The drawings illustrate an electric injection molding machine using the force holding method according to the present invention, in which Fig. 1 is a front view, Fig. 2 is a longitudinal sectional front view of the mold clamping device, and Fig. 3 is a view of the injection device. FIG. 4 is a cross-sectional plan view of the housing on the injection device side, and FIG. 5 is a cross-sectional view taken along the line of FIG. 1. 1... Mold clamping device, 2... Injection device, 3... Machine stand, 14... Mold, 11... Fixed plate, 11a...
Screw receiving member, 15... Screw shaft, 16... Turning plate, 20... Screw, 22... Housing, 3
2, 33, 34...Transmission shaft, 42...Electromagnetic brake, 43...Nozzle touch member, 43a...Shaft portion, 43b...Screw shaft, 45...Electromagnetic brake.

Claims (1)

[Claims] 1 Consisting of a nozzle touch member with the tip of the shaft formed as a threaded shaft, and a screw receiving member provided below the fixed plate of the mold clamping device, the lower side of the injection device that moves the nozzle touch member relative to the fixed plate.
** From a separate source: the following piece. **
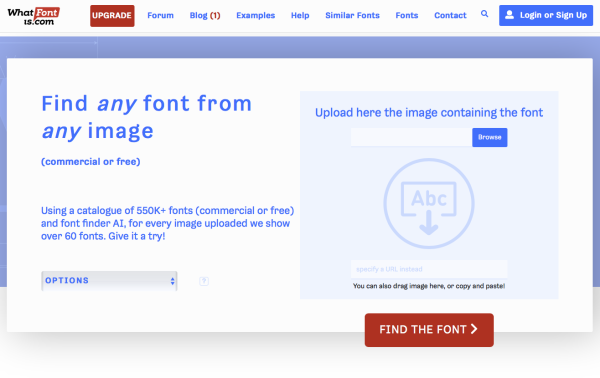This screenshot has height=378, width=600.
Task: Select the Fonts nav link
Action: (407, 16)
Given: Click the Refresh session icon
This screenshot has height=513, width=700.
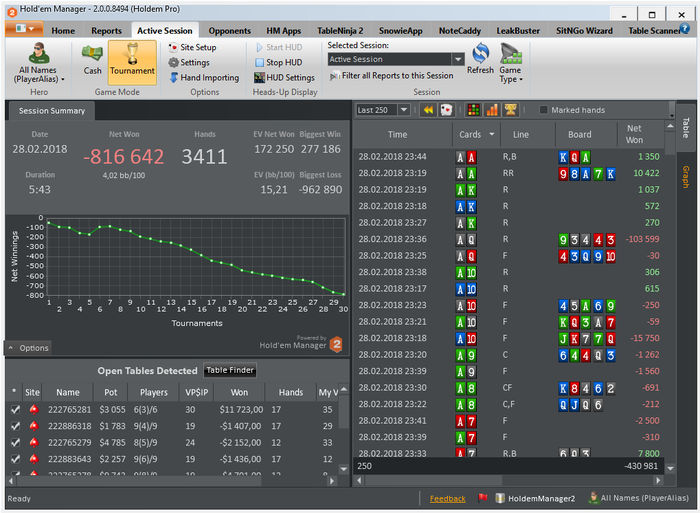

The screw shaft is provided horizontally and rotatably on the fixed platen, and the screw shaft protrudes toward the fixed platen, and is screwed into the screw receiving member so as to be able to move forward and backward to connect the injection device to the fixed platen, and the shaft portion is rotated by an electric motor. A nozzle touch device for an electric injection molding machine, which is connected to a transmission shaft.